CHARGED
EDUARDO GARCIA CAN CHOP AN onion faster, better, and more uniformly than you or I. With one hand. The fact that he cooks with a prosthetic where his left hand and 10 inches of his left forearm used to be makes his mad kitchen skills all the more impressive.
“I got a lot more rustic,” Garcia, a trained professional chef, outdoorsman, and occasional triathlete, says of his post-accident cooking style. He had to adapt—a lot — after the freak backcountry electrocution in 2011 that nearly took his life and then changed the course of it.

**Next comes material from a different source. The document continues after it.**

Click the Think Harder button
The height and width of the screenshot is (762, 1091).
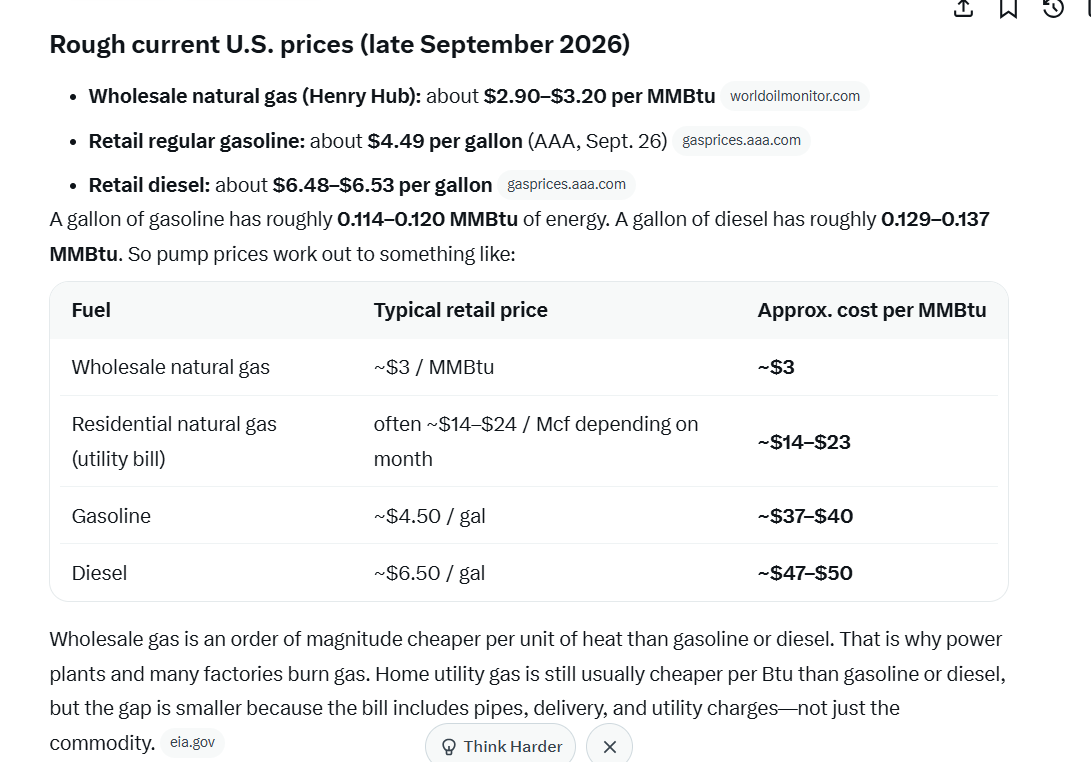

Garcia, a trim 38-year-old with bright hazel eyes and thick dark hair, is making breakfast in his home kitchen in a Montana community not far from Bozeman. His wife, Becca Skinner, is getting a few photos. His pit bull-collie mix, Veda, is flopped on the kitchen floor. It’s a relaxed vibe. Lopping off the stem and root ends of a red onion, he peels and starts to slice. “I’m not so worried about everything being the same size or not.”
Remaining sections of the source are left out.